TEXT ::
=== Section Start ===
The statement from Government that “the President granted the Health Minister his request for leave on the 11th of October, 2011 purely on medical grounds,” is very sheep-cowesque kind of story. You can’t even use it to wipe windscreens at the traffic light. It lacks detergent.
If the leave is on medical grounds, then his health must be so critical as to prompt this vacation at such a crucial time with doctors even refusing to attend to emergency cases at public hospitals. He has denied the health sector even the semblance of a symbolic head at this crisis period to undertake interactive exercise with his constituents. Clearly, whatever ails the minister he is not critically unwell.
Thank God, his situation does not appear to require the services of a striking doctor, perhaps. Again, his situation does not appear to require his admission into a private health facility, where doctors are on demand or being flown abroad to seek treatment? Why not? After all, one of the reasons which make resignations so difficult for ministers and a second term so attractive to some presidents is that the bill for first class medical care for themselves and immediate family members would readily be taken up by the taxpayer.
Government must tell us the truth. Has the health minister been pushed aside for another equally ranking minister to act because the sector minister has been found to be incompetent in resolving the crisis? If so, then why should the taxpayer persist maintaining him and the president insist containing him?
I would be very surprised to see Yieleh Chireh returning to occupy his ward at the Health Ministry. That would only add more fire to the smoke that governance has indeed gone to the dogs, a phrase Aseidu Nketia may find only mildly offensive in this regard.
=== Section End ===
Dataset entries:
=== Section Start ===
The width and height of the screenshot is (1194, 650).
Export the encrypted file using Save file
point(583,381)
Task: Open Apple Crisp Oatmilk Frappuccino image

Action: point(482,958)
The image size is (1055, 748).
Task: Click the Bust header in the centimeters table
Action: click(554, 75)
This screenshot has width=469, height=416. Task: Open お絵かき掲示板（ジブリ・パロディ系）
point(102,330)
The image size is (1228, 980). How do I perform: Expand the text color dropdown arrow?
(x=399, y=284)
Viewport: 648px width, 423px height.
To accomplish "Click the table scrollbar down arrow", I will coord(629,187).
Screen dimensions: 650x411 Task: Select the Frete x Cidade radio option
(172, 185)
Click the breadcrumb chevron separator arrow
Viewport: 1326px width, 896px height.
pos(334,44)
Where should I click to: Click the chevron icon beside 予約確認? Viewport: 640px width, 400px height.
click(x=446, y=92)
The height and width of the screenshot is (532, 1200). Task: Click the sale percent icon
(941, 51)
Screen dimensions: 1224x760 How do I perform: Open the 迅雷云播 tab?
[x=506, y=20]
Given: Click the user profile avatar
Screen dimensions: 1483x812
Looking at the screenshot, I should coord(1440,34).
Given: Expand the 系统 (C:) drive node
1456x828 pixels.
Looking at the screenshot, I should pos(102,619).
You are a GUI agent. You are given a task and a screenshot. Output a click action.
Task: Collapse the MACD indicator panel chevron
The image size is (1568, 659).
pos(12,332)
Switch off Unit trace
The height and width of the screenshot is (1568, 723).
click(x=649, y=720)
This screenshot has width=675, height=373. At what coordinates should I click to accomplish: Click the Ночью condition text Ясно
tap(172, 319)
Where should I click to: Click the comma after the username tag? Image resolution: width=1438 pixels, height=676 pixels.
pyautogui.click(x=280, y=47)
=== Section End ===
PROBLEM TO SOLVE ::
From the text on the Health Minister's leave, rewrite the part that opens with "If the leave" and closes with "not critically unwell.", changing "health sector" to "medical sector". The rows aren't needed for this exercise.

RESPONSE TO THE EXERCISE ::
If the leave is on medical grounds, then his health must be so critical as to prompt this vacation at such a crucial time with doctors even refusing to attend to emergency cases at public hospitals. He has denied the medical sector even the semblance of a symbolic head at this crisis period to undertake interactive exercise with his constituents. Clearly, whatever ails the minister he is not critically unwell.